Ontario Education Minister Stephen Lecce says the changes were motivated by evidence that called for an emphasis on foundational skills.
"The Ontario Human Rights Commission and so many others have called for us to really be informed by what works, and what clearly works is the return to phonics, the use of cursive writing, the embrace of digital literacy and critical thinking skills," he said Thursday in an interview with CBC News.
Benefits of cursive
Hetty Roessingh, a professor emeritus of language and literacy at the University of Calgary, sees big benefits on the horizon for students who are taught cursive writing.
"There's no replacement for engaging the hand brain complex," Roessingh said, referring to the neural pathways created when people write by hand.
She says it's a skill that's undervalued because people don't understand the contributions it makes to cognition, pointing to note taking as one area where cursive has advantages over a keyboard.
"People who write fluently and take notes, for example, for an exam, they tend to do better than those who just type their notes," she said.
"When you're typing your notes, you're just transcribing. If you're hand writing your notes, you're generating text, and there's a processing advantage to that."
Kids can get some of the same benefits from printing, says Lizette Alexander, a Toronto based occupational therapist, but she told Piya Chattopadhyay on Metro Morning earlier this week that it's not as efficient.
"With printing, letters start kind of all over the place," she said, noting that some are formed by starting at the bottom, while others start at the top, and sometimes require a backward movement.
"In cursive, it's forward movement constantly. The letters are connected … there's basically three strokes that you need to know in order to learn cursive."
Alexander says that often, kids who are referred to her may not have been diagnosed with any kind of learning disability, but find the work involved with putting pen to paper difficult.
"Every time they're writing, if they're not specifically taught letter formation, they're reinventing the wheel on how to do [the letter] A, and it's not consistent," she said. "And then that becomes work."
Foundational shift in curriculum
Dyslexia Canada executive director Alicia Smith says cursive's Ontario comeback should be discussed in the context of a larger shift.
"Making cursive a mandatory part of the curriculum is actually part of a much broader focus on bringing back explicit instruction in foundational skills," she said.
Smith says the previous curriculum did not support the needs of students with dyslexia, who she says require instruction in "explicit foundational skills" to be successful in learning to read.
"It's beyond the handwriting, but that's a part of it. They need to have phonics instruction, they need to have instruction in phonemic awareness. They really need to have a lot of practice working at the very small units like working with letters and sounds," she said.
"The new approach is starting with those small pieces and helping kids learn how to put them together and master those strong pieces, small pieces, so they can build up to the more complex layers of language."

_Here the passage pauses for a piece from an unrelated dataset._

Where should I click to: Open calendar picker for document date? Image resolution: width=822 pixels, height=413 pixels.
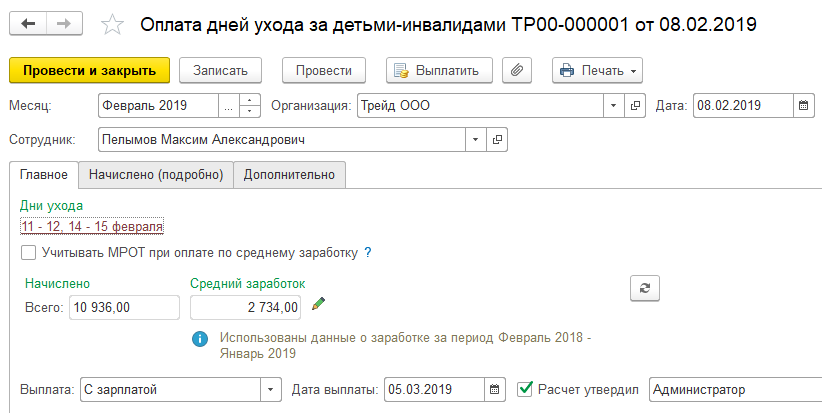pyautogui.click(x=802, y=105)
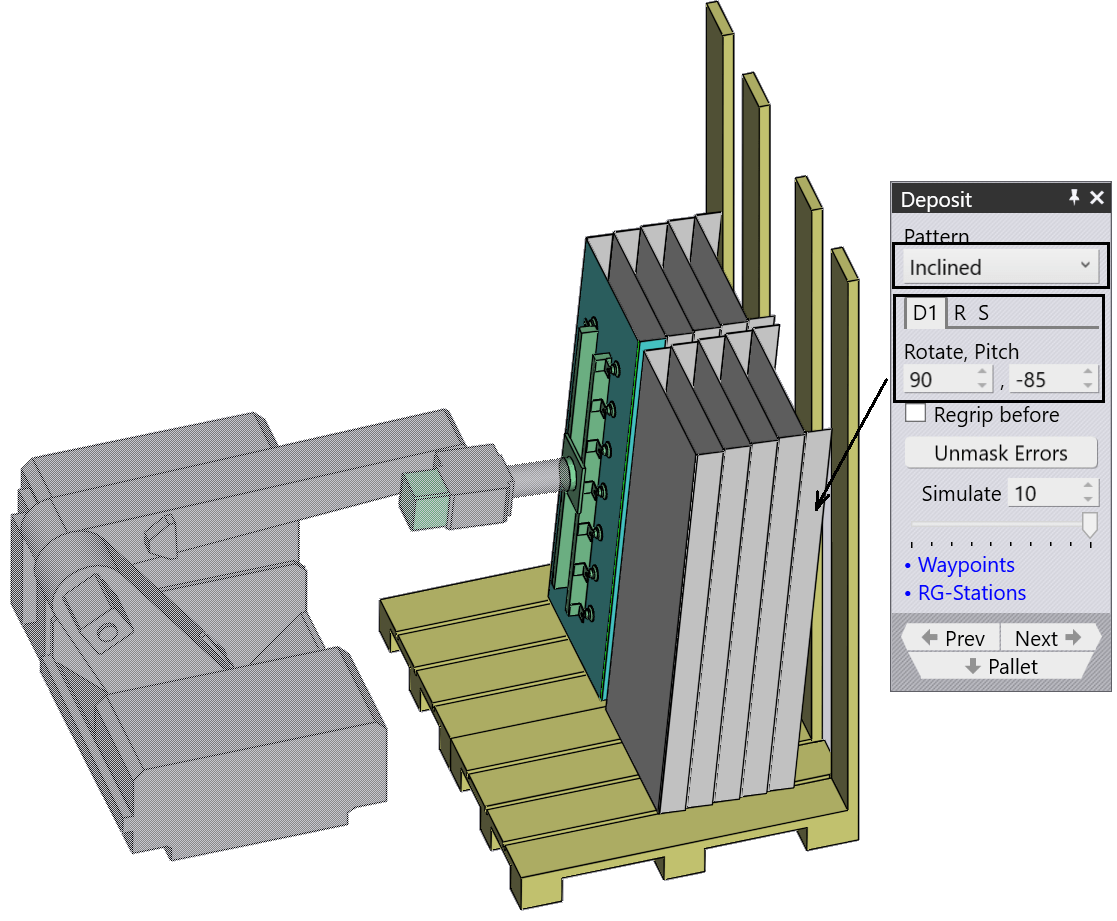This screenshot has width=1117, height=921.
Task: Switch to the D1 tab
Action: tap(925, 313)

Smith thinks cursive writing has caught people's attention among the other changes because it represents a generational gap.

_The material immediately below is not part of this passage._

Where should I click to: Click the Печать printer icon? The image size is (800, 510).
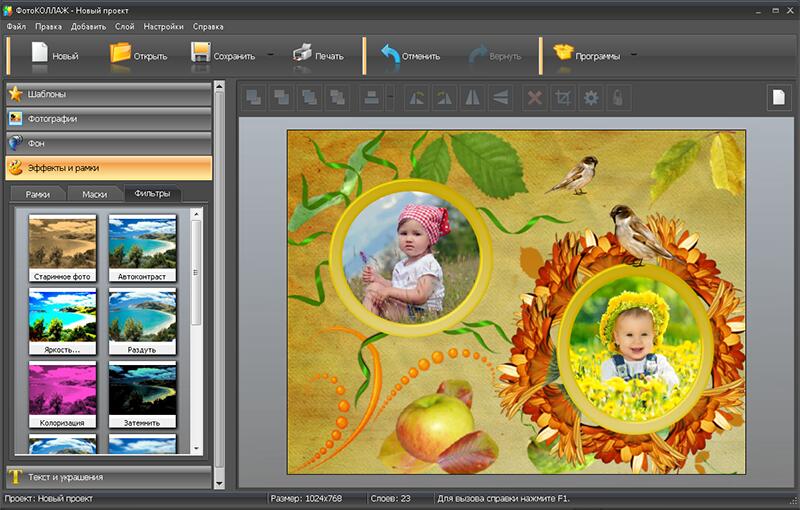pyautogui.click(x=317, y=55)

"It's kind of a pet peeve of my parents' generation," she said. "When they write letters to my kids, my kids can't read them."
Teachers may lack skills
Roessingh says some elementary school teachers who will be tasked with teaching cursive may not have learned it themselves.
"You can put this on the curriculum, but if teachers are not prepared to teach, if they don't have good resources to teach, I am afraid this will just fall off the radar again."
She says cursive tends "to fall by the wayside," even in provinces where it's a mandatory curriculum element.
Teresa Rothwell, a teacher in Caledonia, Ont., says she taught cursive in the past when it was optional, but thinks it's something most teachers didn't include in their lessons. She says it's important that teachers be given time to adjust and develop materials for a new curriculum, which includes changes beyond cursive.
"It's not a go-to manual where you just open it up and it tells you what to do," she said of the curriculum. "You really need to be familiar with it to do a good job."
Lecce says he's confident educators will rise to the challenge.
"We're talking about literacy skills, we're talking about the ability to communicate confidently, it's something worth investing in," he said.
"And if it means we all have to put just a bit more work in over the coming days and weeks to prepare for September, I know [educators] will, because I think they care deeply about the success of young people around those fundamental skills."